At the summit he turned to the left across a corner of MacCleod’s Park; he crossed a whorl of low ridges at the head of Apache Cañon and came to Hidden Tanks—a little limestone basin, now brimming with rainwater, perhaps a dozen barrels in all. Adam had fenced this in with a combination of stone wall and cedar brush, to keep cattle out. He now climbed to a little low cliff near by. There he had cached his outfit in a little cupboard of a cave, the floor of it shoulder high to him where he stood. Here he unpacked. He added to the cache his little store of sugar, coffee, rice, bacon and flour, all packed in five or ten pound baking-powder cans against the ravages of mice, gray squirrels and trade rats. The little deep cave gave protection against larger pests and shelter from rain. He rolled up his bedding, lifted it into the mouth of the cave and shoved it back.

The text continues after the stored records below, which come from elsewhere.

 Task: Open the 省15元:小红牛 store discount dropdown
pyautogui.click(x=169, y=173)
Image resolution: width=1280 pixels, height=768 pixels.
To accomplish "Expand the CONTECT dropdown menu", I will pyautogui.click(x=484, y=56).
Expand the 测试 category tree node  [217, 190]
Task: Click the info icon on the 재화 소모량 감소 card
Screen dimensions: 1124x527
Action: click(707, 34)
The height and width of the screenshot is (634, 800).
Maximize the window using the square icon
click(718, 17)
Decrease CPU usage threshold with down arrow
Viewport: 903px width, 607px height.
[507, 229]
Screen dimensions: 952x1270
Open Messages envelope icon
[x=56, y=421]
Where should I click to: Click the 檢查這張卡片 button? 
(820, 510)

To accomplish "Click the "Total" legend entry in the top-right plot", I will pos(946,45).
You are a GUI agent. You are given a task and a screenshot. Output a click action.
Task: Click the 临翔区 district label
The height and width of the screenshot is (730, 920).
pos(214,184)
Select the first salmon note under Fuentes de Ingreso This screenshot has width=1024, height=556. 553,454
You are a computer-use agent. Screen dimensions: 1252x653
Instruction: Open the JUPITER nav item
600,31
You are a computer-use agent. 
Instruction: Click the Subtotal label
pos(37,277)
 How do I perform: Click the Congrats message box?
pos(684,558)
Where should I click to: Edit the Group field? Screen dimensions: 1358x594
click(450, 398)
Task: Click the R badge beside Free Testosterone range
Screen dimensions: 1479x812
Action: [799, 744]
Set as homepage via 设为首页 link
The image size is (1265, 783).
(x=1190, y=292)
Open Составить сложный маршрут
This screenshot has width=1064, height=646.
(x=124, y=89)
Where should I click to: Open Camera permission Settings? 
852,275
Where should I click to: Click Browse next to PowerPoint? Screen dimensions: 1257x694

Two empty five-gallon kegs were left of his pack; he had not dared to leave them in the cache, to fall apart in the dry and sun-parched air. These kegs he filled at the tanks and slung on the pack saddle; with them he made his way to the hill of his hopes. It was close by; he had hidden there his pick, shovel and the broad shallow basin used for panning gold. He hobbled the horses; by ten o’clock, or a little later, he was deep in the interrupted task of a month before.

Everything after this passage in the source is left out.